## Problem statement
Below are some entries; write out each one of them exactly.

Supplied data section start

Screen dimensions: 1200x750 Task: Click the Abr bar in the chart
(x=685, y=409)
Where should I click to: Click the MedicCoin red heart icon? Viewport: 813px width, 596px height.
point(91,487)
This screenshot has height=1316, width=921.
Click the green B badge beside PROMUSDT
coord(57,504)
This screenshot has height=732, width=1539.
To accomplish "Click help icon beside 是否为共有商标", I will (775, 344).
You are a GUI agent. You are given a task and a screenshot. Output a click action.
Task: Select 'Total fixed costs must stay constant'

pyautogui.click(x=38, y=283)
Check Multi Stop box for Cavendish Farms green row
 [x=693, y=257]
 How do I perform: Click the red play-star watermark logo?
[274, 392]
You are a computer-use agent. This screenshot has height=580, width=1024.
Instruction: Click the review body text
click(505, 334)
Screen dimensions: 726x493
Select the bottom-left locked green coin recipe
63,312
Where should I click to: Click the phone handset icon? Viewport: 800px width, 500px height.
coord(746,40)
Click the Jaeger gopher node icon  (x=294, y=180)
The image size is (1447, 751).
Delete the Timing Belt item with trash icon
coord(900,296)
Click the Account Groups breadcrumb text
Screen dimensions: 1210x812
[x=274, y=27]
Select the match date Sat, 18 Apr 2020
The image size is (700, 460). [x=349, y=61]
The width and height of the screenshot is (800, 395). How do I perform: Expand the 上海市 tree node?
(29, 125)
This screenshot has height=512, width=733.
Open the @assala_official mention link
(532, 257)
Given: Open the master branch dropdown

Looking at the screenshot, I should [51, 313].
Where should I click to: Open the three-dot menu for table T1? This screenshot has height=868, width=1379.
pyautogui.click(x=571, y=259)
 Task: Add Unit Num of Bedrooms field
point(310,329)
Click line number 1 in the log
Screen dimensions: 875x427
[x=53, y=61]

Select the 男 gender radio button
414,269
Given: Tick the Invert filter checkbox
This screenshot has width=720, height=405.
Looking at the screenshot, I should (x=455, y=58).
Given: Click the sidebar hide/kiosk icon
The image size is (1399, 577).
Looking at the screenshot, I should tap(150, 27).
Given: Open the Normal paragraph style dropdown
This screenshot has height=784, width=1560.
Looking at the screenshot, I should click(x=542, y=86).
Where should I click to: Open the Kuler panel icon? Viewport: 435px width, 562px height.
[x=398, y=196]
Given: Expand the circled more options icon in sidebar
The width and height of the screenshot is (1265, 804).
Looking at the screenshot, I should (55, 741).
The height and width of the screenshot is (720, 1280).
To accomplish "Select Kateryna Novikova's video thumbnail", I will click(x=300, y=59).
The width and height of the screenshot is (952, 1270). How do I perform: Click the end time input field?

Supplied data section end

## Answer below
Screen dimensions: 1200x750 Task: Click the Abr bar in the chart
(x=685, y=409)
Where should I click to: Click the MedicCoin red heart icon? Viewport: 813px width, 596px height.
point(91,487)
This screenshot has height=1316, width=921.
Click the green B badge beside PROMUSDT
coord(57,504)
This screenshot has height=732, width=1539.
To accomplish "Click help icon beside 是否为共有商标", I will (775, 344).
You are a GUI agent. You are given a task and a screenshot. Output a click action.
Task: Select 'Total fixed costs must stay constant'

pyautogui.click(x=38, y=283)
Check Multi Stop box for Cavendish Farms green row
 [x=693, y=257]
 How do I perform: Click the red play-star watermark logo?
[274, 392]
You are a computer-use agent. This screenshot has height=580, width=1024.
Instruction: Click the review body text
click(505, 334)
Screen dimensions: 726x493
Select the bottom-left locked green coin recipe
63,312
Where should I click to: Click the phone handset icon? Viewport: 800px width, 500px height.
coord(746,40)
Click the Jaeger gopher node icon  (x=294, y=180)
The image size is (1447, 751).
Delete the Timing Belt item with trash icon
coord(900,296)
Click the Account Groups breadcrumb text
Screen dimensions: 1210x812
[x=274, y=27]
Select the match date Sat, 18 Apr 2020
The image size is (700, 460). [x=349, y=61]
The width and height of the screenshot is (800, 395). How do I perform: Expand the 上海市 tree node?
(29, 125)
This screenshot has height=512, width=733.
Open the @assala_official mention link
(532, 257)
Given: Open the master branch dropdown

Looking at the screenshot, I should [51, 313].
Where should I click to: Open the three-dot menu for table T1? This screenshot has height=868, width=1379.
pyautogui.click(x=571, y=259)
 Task: Add Unit Num of Bedrooms field
point(310,329)
Click line number 1 in the log
Screen dimensions: 875x427
[x=53, y=61]

Select the 男 gender radio button
414,269
Given: Tick the Invert filter checkbox
This screenshot has width=720, height=405.
Looking at the screenshot, I should (x=455, y=58).
Given: Click the sidebar hide/kiosk icon
The image size is (1399, 577).
Looking at the screenshot, I should tap(150, 27).
Given: Open the Normal paragraph style dropdown
This screenshot has height=784, width=1560.
Looking at the screenshot, I should click(x=542, y=86).
Where should I click to: Open the Kuler panel icon? Viewport: 435px width, 562px height.
[x=398, y=196]
Given: Expand the circled more options icon in sidebar
The width and height of the screenshot is (1265, 804).
Looking at the screenshot, I should (55, 741).
The height and width of the screenshot is (720, 1280).
To accomplish "Select Kateryna Novikova's video thumbnail", I will click(x=300, y=59).
The width and height of the screenshot is (952, 1270). How do I perform: Click the end time input field?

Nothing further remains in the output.